▶ [What you need to do]: Pull out every line in the items below that contains the word "left".

A run of items:

##############################

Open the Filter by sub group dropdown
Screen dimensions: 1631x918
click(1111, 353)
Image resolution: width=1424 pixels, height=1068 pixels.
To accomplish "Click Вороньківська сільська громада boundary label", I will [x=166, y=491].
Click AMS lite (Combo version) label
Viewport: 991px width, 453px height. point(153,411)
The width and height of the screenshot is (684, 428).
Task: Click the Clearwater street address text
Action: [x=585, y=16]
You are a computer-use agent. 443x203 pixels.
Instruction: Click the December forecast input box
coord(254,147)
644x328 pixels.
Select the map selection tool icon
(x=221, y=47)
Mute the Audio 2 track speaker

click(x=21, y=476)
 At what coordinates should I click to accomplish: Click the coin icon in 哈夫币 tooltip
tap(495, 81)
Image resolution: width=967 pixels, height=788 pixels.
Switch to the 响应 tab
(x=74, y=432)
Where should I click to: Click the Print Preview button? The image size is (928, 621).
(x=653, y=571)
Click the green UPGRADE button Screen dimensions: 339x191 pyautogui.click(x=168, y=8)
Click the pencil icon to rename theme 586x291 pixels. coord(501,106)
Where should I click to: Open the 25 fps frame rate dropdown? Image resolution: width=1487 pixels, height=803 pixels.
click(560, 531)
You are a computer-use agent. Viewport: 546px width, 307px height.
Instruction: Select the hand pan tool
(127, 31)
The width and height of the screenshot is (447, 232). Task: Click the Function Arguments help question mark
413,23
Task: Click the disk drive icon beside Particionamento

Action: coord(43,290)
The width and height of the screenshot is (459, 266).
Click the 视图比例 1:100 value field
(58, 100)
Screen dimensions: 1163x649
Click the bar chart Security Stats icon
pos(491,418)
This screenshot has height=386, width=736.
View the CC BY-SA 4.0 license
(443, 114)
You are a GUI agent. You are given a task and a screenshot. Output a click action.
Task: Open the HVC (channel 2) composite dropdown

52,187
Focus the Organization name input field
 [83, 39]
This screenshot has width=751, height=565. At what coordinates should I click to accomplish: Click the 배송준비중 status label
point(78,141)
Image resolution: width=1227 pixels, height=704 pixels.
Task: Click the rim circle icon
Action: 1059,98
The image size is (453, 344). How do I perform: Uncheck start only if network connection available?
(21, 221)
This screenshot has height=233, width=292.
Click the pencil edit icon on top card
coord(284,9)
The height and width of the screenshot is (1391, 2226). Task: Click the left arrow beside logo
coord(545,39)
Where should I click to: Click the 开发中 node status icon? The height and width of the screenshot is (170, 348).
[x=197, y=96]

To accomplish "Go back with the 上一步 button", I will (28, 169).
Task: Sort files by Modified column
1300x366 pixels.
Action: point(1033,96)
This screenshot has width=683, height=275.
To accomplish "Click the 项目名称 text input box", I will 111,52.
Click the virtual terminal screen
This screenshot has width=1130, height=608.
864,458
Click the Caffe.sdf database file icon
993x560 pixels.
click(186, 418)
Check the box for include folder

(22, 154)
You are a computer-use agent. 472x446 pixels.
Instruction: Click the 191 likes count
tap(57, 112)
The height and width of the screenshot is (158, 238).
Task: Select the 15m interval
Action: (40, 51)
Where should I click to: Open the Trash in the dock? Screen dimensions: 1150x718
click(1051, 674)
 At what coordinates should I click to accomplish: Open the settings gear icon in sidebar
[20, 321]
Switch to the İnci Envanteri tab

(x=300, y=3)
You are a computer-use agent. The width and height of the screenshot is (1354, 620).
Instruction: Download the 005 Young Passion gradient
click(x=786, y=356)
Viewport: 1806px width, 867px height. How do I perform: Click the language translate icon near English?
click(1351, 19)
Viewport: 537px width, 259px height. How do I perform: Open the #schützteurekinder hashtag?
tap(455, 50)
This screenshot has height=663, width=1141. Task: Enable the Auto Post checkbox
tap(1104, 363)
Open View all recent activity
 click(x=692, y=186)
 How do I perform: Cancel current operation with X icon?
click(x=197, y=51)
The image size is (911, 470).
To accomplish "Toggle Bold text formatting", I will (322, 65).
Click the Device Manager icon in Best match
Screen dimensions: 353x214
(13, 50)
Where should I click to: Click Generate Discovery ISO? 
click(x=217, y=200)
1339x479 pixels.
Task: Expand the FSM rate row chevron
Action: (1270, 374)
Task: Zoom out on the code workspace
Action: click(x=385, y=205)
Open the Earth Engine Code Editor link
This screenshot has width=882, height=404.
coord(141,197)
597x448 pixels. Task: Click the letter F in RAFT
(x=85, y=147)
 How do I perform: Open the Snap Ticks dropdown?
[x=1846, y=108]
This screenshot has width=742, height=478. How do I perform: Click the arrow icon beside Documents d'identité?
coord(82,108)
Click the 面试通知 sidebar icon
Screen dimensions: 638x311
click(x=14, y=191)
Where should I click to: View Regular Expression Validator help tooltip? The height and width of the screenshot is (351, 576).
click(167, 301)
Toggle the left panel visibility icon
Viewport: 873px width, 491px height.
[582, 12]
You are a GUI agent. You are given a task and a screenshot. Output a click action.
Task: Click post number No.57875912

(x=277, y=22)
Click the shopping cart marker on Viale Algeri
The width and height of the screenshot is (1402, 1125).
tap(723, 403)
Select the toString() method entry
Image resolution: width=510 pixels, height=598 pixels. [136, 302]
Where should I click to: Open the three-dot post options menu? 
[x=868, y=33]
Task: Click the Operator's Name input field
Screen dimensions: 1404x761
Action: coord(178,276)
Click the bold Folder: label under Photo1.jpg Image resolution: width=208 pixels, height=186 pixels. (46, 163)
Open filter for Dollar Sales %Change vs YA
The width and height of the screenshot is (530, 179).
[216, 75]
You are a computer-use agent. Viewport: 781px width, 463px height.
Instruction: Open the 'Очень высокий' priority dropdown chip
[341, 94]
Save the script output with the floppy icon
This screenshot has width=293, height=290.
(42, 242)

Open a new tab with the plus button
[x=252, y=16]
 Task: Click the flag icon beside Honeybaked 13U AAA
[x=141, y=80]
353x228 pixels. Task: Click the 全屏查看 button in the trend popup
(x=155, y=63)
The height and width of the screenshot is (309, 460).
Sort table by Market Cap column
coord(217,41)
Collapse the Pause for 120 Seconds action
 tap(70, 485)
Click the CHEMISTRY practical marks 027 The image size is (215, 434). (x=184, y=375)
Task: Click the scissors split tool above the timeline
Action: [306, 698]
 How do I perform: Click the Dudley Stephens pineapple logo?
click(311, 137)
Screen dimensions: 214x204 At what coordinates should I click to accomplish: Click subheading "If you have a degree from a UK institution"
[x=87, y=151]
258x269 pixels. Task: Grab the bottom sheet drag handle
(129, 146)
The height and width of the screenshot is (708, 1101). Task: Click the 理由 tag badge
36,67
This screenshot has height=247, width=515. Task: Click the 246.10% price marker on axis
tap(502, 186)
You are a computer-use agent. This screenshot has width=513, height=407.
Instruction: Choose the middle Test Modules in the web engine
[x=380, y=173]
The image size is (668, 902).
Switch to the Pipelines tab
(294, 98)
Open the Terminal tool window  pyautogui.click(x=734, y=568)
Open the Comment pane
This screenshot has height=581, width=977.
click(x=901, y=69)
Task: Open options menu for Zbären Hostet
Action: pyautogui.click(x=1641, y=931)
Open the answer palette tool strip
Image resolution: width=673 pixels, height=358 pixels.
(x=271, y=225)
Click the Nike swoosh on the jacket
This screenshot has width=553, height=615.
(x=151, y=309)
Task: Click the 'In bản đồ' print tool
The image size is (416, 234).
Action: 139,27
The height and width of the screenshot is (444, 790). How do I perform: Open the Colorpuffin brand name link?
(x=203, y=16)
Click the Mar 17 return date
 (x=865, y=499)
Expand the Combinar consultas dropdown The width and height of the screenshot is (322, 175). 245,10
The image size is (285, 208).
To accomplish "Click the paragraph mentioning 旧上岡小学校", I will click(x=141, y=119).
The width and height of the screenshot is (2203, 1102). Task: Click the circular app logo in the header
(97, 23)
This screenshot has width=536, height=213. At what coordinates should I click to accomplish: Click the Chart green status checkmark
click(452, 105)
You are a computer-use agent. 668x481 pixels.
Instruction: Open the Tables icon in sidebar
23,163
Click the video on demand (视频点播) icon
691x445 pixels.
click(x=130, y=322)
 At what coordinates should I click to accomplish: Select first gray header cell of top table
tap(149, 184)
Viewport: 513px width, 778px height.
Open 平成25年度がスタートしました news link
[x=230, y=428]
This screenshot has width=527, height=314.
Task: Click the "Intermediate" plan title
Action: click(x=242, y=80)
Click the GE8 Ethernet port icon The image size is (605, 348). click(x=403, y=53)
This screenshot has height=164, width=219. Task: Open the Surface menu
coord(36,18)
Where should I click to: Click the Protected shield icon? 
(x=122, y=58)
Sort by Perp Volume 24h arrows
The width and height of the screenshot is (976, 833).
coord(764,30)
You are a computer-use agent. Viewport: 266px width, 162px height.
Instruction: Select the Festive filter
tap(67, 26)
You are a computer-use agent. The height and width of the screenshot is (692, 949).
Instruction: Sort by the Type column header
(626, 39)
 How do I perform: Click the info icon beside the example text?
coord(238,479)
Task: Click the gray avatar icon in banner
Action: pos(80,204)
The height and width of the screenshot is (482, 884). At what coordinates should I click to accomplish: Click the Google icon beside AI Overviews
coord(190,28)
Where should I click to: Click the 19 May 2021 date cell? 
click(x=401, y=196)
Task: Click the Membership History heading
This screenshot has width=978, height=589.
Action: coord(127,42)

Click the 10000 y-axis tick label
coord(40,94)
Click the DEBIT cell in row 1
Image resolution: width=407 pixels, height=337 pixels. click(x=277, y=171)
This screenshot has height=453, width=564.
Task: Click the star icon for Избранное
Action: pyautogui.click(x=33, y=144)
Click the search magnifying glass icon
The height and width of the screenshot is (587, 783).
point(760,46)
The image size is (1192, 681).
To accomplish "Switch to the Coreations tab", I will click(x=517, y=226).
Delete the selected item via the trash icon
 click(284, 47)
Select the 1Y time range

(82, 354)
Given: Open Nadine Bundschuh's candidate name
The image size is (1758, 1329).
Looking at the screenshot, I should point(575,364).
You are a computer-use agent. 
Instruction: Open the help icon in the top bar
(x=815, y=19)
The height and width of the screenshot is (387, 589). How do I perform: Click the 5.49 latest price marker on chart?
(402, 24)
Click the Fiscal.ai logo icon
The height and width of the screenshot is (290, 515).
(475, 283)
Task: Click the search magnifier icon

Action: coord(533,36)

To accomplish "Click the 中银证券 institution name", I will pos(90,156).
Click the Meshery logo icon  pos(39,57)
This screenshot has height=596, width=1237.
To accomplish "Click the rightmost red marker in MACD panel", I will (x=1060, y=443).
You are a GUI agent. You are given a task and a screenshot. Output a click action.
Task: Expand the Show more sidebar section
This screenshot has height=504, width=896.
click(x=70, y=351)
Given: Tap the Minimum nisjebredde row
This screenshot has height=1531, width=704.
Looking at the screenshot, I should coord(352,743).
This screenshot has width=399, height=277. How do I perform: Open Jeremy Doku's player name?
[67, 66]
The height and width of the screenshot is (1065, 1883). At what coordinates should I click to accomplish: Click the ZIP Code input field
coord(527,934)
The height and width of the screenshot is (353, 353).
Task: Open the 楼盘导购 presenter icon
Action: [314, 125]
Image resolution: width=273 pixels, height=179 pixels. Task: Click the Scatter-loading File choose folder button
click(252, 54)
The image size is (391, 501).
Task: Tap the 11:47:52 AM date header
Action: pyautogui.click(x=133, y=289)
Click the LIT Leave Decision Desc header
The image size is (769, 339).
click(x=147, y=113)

##############################

▶ [Exercise output]:
The height and width of the screenshot is (1391, 2226). Task: Click the left arrow beside logo
Toggle the left panel visibility icon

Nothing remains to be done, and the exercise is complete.